[Data extracted from a collection]
────────────────────────────────────────
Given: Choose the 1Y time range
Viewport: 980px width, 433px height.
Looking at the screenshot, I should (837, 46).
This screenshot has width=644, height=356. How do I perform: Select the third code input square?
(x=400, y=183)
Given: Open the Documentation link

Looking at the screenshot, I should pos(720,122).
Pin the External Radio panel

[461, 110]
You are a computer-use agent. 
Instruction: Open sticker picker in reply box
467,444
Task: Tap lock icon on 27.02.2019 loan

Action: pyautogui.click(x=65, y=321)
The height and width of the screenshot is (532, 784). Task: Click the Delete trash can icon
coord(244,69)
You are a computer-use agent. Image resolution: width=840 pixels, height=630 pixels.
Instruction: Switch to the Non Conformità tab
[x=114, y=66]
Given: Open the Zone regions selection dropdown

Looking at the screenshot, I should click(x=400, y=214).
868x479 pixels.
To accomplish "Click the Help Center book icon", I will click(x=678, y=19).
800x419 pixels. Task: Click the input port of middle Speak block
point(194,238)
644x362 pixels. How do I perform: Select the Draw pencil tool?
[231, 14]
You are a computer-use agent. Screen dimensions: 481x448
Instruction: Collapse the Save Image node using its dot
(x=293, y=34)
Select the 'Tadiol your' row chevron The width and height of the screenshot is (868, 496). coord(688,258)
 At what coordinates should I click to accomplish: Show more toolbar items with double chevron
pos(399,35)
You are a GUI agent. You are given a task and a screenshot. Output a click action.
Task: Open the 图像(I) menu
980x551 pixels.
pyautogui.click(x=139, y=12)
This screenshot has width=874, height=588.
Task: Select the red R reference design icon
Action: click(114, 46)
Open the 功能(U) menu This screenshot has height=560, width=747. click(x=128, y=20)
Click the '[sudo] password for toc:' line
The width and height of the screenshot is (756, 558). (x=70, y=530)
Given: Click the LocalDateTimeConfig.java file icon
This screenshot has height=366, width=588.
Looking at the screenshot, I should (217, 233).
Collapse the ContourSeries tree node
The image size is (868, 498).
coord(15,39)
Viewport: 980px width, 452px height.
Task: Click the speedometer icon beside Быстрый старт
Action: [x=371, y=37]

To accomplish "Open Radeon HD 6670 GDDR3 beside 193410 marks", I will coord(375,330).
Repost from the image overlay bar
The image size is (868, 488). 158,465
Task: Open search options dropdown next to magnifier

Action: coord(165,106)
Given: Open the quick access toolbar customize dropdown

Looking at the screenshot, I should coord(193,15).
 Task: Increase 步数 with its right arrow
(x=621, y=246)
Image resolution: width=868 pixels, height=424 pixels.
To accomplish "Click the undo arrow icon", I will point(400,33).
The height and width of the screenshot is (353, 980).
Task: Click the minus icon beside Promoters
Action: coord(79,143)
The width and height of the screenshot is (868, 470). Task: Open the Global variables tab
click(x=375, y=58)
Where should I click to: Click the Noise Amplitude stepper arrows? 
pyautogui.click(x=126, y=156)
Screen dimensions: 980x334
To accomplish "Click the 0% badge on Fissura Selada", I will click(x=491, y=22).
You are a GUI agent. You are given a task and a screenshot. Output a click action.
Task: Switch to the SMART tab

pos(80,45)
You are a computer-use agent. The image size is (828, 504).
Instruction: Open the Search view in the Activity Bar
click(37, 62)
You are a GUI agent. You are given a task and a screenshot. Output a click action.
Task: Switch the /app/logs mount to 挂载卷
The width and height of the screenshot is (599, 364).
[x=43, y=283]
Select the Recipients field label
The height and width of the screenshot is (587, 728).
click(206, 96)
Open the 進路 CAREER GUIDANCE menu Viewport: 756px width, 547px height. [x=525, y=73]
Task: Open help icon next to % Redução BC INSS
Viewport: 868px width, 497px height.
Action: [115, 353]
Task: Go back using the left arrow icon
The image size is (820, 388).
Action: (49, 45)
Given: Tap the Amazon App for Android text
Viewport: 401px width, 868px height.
────────────────────────────────────────
Line by line, copy the records exactly.

Given: Choose the 1Y time range
Viewport: 980px width, 433px height.
Looking at the screenshot, I should (837, 46).
This screenshot has width=644, height=356. How do I perform: Select the third code input square?
(x=400, y=183)
Given: Open the Documentation link

Looking at the screenshot, I should pos(720,122).
Pin the External Radio panel

[461, 110]
You are a computer-use agent. 
Instruction: Open sticker picker in reply box
467,444
Task: Tap lock icon on 27.02.2019 loan

Action: pyautogui.click(x=65, y=321)
The height and width of the screenshot is (532, 784). Task: Click the Delete trash can icon
coord(244,69)
You are a computer-use agent. Image resolution: width=840 pixels, height=630 pixels.
Instruction: Switch to the Non Conformità tab
[x=114, y=66]
Given: Open the Zone regions selection dropdown

Looking at the screenshot, I should click(x=400, y=214).
868x479 pixels.
To accomplish "Click the Help Center book icon", I will click(x=678, y=19).
800x419 pixels. Task: Click the input port of middle Speak block
point(194,238)
644x362 pixels. How do I perform: Select the Draw pencil tool?
[231, 14]
You are a computer-use agent. Screen dimensions: 481x448
Instruction: Collapse the Save Image node using its dot
(x=293, y=34)
Select the 'Tadiol your' row chevron The width and height of the screenshot is (868, 496). coord(688,258)
 At what coordinates should I click to accomplish: Show more toolbar items with double chevron
pos(399,35)
You are a GUI agent. You are given a task and a screenshot. Output a click action.
Task: Open the 图像(I) menu
980x551 pixels.
pyautogui.click(x=139, y=12)
This screenshot has width=874, height=588.
Task: Select the red R reference design icon
Action: click(114, 46)
Open the 功能(U) menu This screenshot has height=560, width=747. click(x=128, y=20)
Click the '[sudo] password for toc:' line
The width and height of the screenshot is (756, 558). (x=70, y=530)
Given: Click the LocalDateTimeConfig.java file icon
This screenshot has height=366, width=588.
Looking at the screenshot, I should (217, 233).
Collapse the ContourSeries tree node
The image size is (868, 498).
coord(15,39)
Viewport: 980px width, 452px height.
Task: Click the speedometer icon beside Быстрый старт
Action: [x=371, y=37]

To accomplish "Open Radeon HD 6670 GDDR3 beside 193410 marks", I will coord(375,330).
Repost from the image overlay bar
The image size is (868, 488). 158,465
Task: Open search options dropdown next to magnifier

Action: coord(165,106)
Given: Open the quick access toolbar customize dropdown

Looking at the screenshot, I should coord(193,15).
 Task: Increase 步数 with its right arrow
(x=621, y=246)
Image resolution: width=868 pixels, height=424 pixels.
To accomplish "Click the undo arrow icon", I will point(400,33).
The height and width of the screenshot is (353, 980).
Task: Click the minus icon beside Promoters
Action: coord(79,143)
The width and height of the screenshot is (868, 470). Task: Open the Global variables tab
click(x=375, y=58)
Where should I click to: Click the Noise Amplitude stepper arrows? 
pyautogui.click(x=126, y=156)
Screen dimensions: 980x334
To accomplish "Click the 0% badge on Fissura Selada", I will click(x=491, y=22).
You are a GUI agent. You are given a task and a screenshot. Output a click action.
Task: Switch to the SMART tab

pos(80,45)
You are a computer-use agent. The image size is (828, 504).
Instruction: Open the Search view in the Activity Bar
click(37, 62)
You are a GUI agent. You are given a task and a screenshot. Output a click action.
Task: Switch the /app/logs mount to 挂载卷
The width and height of the screenshot is (599, 364).
[x=43, y=283]
Select the Recipients field label
The height and width of the screenshot is (587, 728).
click(206, 96)
Open the 進路 CAREER GUIDANCE menu Viewport: 756px width, 547px height. [x=525, y=73]
Task: Open help icon next to % Redução BC INSS
Viewport: 868px width, 497px height.
Action: [115, 353]
Task: Go back using the left arrow icon
The image size is (820, 388).
Action: (49, 45)
Given: Tap the Amazon App for Android text
Viewport: 401px width, 868px height.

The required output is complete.